Mohammed Choudhary (right) and Boysin Lorick
Image source: J.C.Rice/nypost

In September 2020, when they were finally able to visit, they were shocked to see people living in their properties. These people claimed that 45-year-old Peter Fonseca was their landlord. 

“You don’t belong here. These buildings now belong to us,” Fonseca and his “tenants” told the real owners.

According to Choudhary and Lorick, aside from this threat, they were also assaulted. 

In 2019, Fonseca had been living in the garage behind 3508 Neptune Avenue. According to the owners, they tried to make him leave, but he did not agree to do so. He only left the property when he was arrested for sexually abusing a minor.

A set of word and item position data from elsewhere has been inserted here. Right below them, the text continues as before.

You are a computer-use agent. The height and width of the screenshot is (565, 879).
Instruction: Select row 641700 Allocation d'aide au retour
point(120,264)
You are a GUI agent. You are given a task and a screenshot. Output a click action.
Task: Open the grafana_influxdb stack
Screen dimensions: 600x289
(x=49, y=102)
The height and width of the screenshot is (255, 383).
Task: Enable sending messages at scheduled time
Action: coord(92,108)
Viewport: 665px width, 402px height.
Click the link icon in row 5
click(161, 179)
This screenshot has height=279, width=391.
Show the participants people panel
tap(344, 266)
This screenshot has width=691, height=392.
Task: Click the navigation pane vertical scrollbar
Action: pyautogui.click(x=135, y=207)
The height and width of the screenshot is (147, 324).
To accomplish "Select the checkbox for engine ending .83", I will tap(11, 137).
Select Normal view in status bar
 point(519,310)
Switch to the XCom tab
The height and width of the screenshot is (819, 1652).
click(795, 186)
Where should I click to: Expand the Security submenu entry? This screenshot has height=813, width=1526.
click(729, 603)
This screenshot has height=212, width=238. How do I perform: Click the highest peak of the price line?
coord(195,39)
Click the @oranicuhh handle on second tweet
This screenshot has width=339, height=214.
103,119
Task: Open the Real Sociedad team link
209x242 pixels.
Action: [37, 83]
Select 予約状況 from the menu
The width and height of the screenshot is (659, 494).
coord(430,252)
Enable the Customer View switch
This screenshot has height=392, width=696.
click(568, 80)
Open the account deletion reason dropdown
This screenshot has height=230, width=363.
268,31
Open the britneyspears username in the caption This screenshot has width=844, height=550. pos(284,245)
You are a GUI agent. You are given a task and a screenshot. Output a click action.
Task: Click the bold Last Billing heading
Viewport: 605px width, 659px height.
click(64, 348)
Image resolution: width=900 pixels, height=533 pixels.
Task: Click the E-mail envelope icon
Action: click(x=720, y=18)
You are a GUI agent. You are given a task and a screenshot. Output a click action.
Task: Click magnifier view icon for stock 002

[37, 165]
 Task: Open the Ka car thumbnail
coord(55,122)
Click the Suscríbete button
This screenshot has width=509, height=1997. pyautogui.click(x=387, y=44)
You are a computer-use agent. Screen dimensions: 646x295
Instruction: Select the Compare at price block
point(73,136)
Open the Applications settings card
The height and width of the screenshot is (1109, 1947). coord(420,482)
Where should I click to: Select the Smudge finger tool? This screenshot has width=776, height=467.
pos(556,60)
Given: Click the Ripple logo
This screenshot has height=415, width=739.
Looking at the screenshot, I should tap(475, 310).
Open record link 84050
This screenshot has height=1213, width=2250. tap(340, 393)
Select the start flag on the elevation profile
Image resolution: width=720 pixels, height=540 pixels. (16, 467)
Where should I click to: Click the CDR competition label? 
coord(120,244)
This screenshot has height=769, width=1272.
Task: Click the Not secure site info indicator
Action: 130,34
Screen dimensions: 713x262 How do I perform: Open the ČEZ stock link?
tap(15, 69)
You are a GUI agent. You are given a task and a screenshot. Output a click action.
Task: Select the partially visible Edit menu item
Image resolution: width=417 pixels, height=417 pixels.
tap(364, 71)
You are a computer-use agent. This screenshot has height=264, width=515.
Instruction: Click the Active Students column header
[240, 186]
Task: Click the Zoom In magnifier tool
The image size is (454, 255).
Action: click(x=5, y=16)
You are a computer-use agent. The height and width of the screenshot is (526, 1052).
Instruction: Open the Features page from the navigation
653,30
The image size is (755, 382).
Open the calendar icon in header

After this,  Chaudhary and Lorick were able to securely lock the houses, but when they returned in September 2020, they found the squatters living there. 

When the owners reported the incident to the police, the cops refused to deal with the issue and told them to go to civil court. Meanwhile, the Buildings Department was fining the owners for neglect, illegal occupancy and other violations amounting to $37,000, which could possibly go up to $370,000.

Finally, in November, a Brooklyn Housing Court judge took the owners’ sides and declared that Fonseca and the squatters should be evicted. The owners are also suing the City in Brooklyn Supreme Court to get the violations erased, and asking for a court order to have the New York City Police Department or Department of Building employees go with them while they secure their properties. 

Sexual assault, car theft, assault, attempted robbery, attempted murder, and now being an illegal landlord, Fonseca’s list has indeed gotten long. One thing’s for sure – he will never make it to Santa’s good boy list this year, and probably in the years to come.